Hi all,
I wanted to learn more about how Tor circuit IDs work. Correct me if I'm wrong, but this is my current understanding:
Each hop along the Tor network has its own circuit ID number. (No universal circuit ID number is used to identify a ip-to-ip stream of traffic). How are the circuit ID numbers determined at each hop? What generates the circuit ID number given to a packet?
Thanks!
Hi Gabbi,
Gabbi Fisher:
Hi all,
I wanted to learn more about how Tor circuit IDs work. Correct me if I'm wrong, but this is my current understanding:
Each hop along the Tor network has its own circuit ID number. (No universal circuit ID number is used to identify a ip-to-ip stream of traffic). How are the circuit ID numbers determined at each hop? What generates the circuit ID number given to a packet?
maybe the tor-spec can help here: https://gitweb.torproject.org/torspec.git/tree/tor-spec.txt#n937
if it doesn't, the tor-dev ML might be a better place.
kind regards, nusenu
Hi,
For those reading along, this conversation started on tor-onions: https://lists.torproject.org/pipermail/tor-onions/2018-September/date.html
On 10 Oct 2018, at 08:24, nusenu nusenu-lists@riseup.net wrote:
Gabbi Fisher:
I wanted to learn more about how Tor circuit IDs work. Correct me if I'm wrong, but this is my current understanding:
Each hop along the Tor network has its own circuit ID number. (No universal circuit ID number is used to identify a ip-to-ip stream of traffic). How are the circuit ID numbers determined at each hop?

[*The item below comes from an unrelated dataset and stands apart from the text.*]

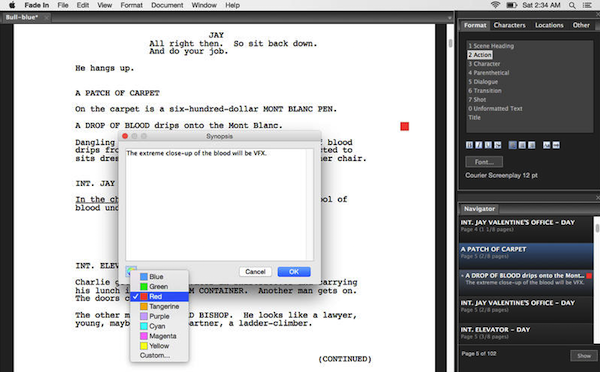Open the Font... button
600x372 pixels.
click(x=484, y=162)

Circuit IDs are generated at random, with range restrictions depending on the negotiated link protocol version. See the spec for details.

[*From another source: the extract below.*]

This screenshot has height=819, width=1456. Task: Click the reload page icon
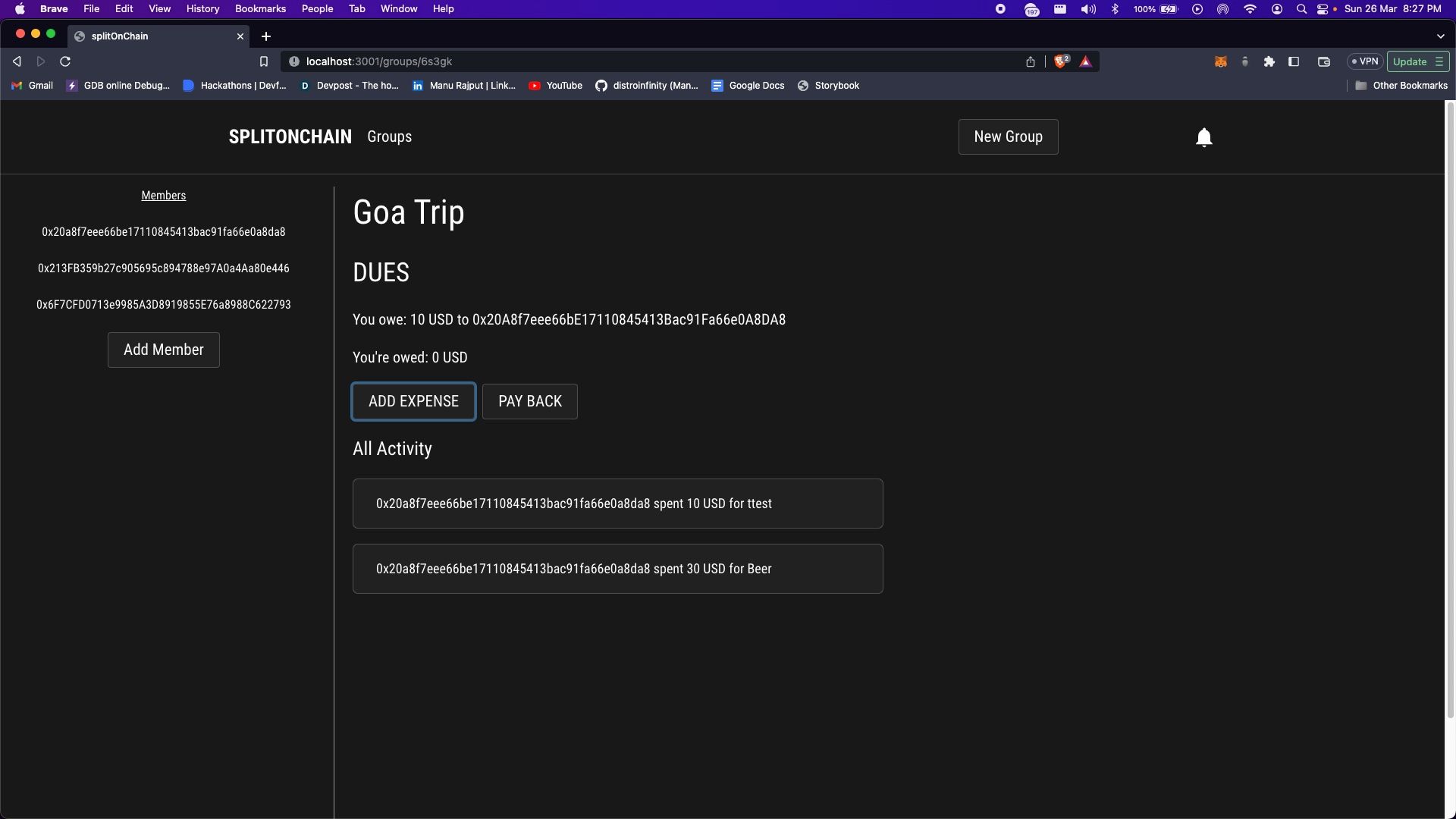pyautogui.click(x=65, y=61)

What generates the circuit ID number given to a packet?
The initiating client or relay includes a random ID in the CREATE cell. Subsequent cells in both directions on that circuit are given the same ID.
maybe the tor-spec can help here: https://gitweb.torproject.org/torspec.git/tree/tor-spec.txt#n937
if it doesn't, the tor-dev ML might be a better place.